§ Task 1
Rewrite the Cheyenne Mountain text between "Early history" and "by the Utes.", inclusive, replacing "teepee" with "tipi".
§ Task 2
Answer these questions from the Cheyenne Mountain text:
(a) In what year did homesteading on the mountain begin?
(b) What did Spencer Penrose build in 1918?
(c) On which of the three peaks does the antenna farm sit?
§ Task 3
Write the next part of the Cheyenne Mountain text, picking up after its final sentence.

#### Text to read

Cheyenne Mountain is a triple-peaked mountain in El Paso County, Colorado, southwest of downtown Colorado Springs. The mountain serves as a host for military, communications, recreational, and residential functions. The underground operations center for the North American Aerospace Defense Command (NORAD) was built during the Cold War to monitor North American airspace for missile launches and Soviet military aircraft. Built deep within granite, it was designed to withstand the impact and fallout from a nuclear bomb. Its function broadened with the end of the Cold War, and then many of its functions were transferred to Peterson Air Force Base in 2006.

Homesteading on the mountain began in 1867 and the mountain was the site of resorts and retreats beginning in the 1880s. Spencer Penrose, who built The Broadmoor in 1918, bought many of the properties on the mountain and built the Cheyenne Mountain Zoo, Cheyenne Mountain Highway, Will Rogers Shrine of the Sun, a lodge on one of the mountain peaks, and a retreat at Emerald Valley. The site of the lodge has become a wilderness Cloud Camp and Emerald Valley is now the site of The Broadmoor's Ranch at Emerald Valley. Land on Cheyenne Mountain that had once been owned by The Broadmoor is now the site of luxury homes. A community, Overlook Colony, that began in 1911 still resides on the mountain.

The two parks on and at the base of Cheyenne Mountain are Cheyenne Mountain State Park and North Cheyenne Cañon Park. A noticeable feature on the top of one of Cheyenne Mountain's peaks is an antenna farm with transmitters for cellular phone, radio, television, and law enforcement purposes.

Geography
Cheyenne Mountain has three peaks. The southern peak is Cheyenne Mountain's summit at  in elevation. It was formerly called Mount Albrecht. The antenna farm sits on the middle peak. The northern peak, The Horns, may look to some like the head of a dragon or horns. The peak is  in elevation.

The mountain's boundaries are Rock Creek, which flows from Mount Big Chief through Cheyenne Mountain to the town of Fountain, to the south and Cheyenne Cañon to the north. The western side of Cheyenne Mountain is in Pike National Forest, within the Pikes Peak Ranger District. Colorado Springs' skyline features Cheyenne Mountain and Pikes Peak. Other mountain peaks are Mount Arthur, Mount Baldy, Mount Rosa, Cameron's Cone, and Mount Garfield.

History

Early history
Cheyenne Mountain was named for the Cheyenne people. Native Americans found that Cheyenne Mountain was a good source of wood for teepee poles. It was visited by Cheyenne and Arapaho people, who may have sought spiritual inspiration from the mountain's waterfalls. Cheyenne Mountain was used by Ute Native Americans to cross from the plains and benefit from the "steep slopes and hidden valleys" to safely travel from enemy tribes that had their horses stolen by the Utes.

Late 19th century
William Dixon, a rancher, claimed a homestead in the Cheyenne Mountain foothills in 1867. He built a tavern along a trail up Cheyenne Mountain and turned the trail into a toll road, now called Old Stage Road, to Cripple Creek. The road begins as a paved road and is then a dirt road through Pike National Forest. His homestead ultimately became part of The Broadmoor resort.

########
#### Data lines

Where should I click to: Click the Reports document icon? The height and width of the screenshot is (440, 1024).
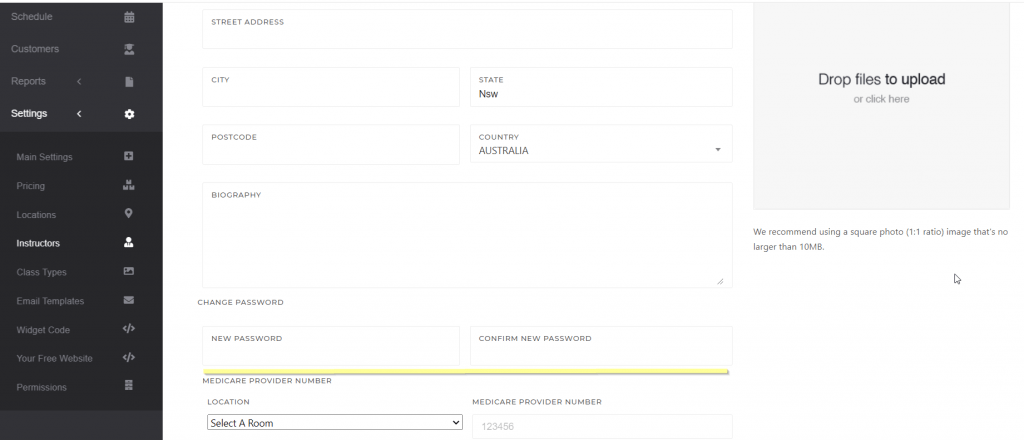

########

§ Task response 1
Early history
Cheyenne Mountain was named for the Cheyenne people. Native Americans found that Cheyenne Mountain was a good source of wood for tipi poles. It was visited by Cheyenne and Arapaho people, who may have sought spiritual inspiration from the mountain's waterfalls. Cheyenne Mountain was used by Ute Native Americans to cross from the plains and benefit from the "steep slopes and hidden valleys" to safely travel from enemy tribes that had their horses stolen by the Utes.

§ Task response 2
(a) 1867
(b) The Broadmoor
(c) The middle peak

§ Task response 3
The Cheyenne Mining District was located on Cheyenne Mountain. The Little Suzie gold mine was built by a group of prospectors in the 1870s. Silver and minerals were mined on Cheyenne Mountain in 1883. Towns or resorts built on Cheyenne Mountain included the original Bruin Inn (1884), Watsonville (town named in 1884) and Wade City, also called Wade's Resort, (1885). The first mining claims granted for El Paso County were for the Manganese and Rio Grande lodes on Cheyenne Mountain by January 31, 1885.

Early 20th century
The Colorado Springs and Cripple Creek District Railway (Short Line) traversed Cheyenne Mountain
during the trip between Cripple Creek and Colorado Springs by 1905. It transported coal, mined ore, and passengers. Also at that time, a carriage road went to Seven Lakes and the summit of Pikes Peak from Cheyenne Mountain.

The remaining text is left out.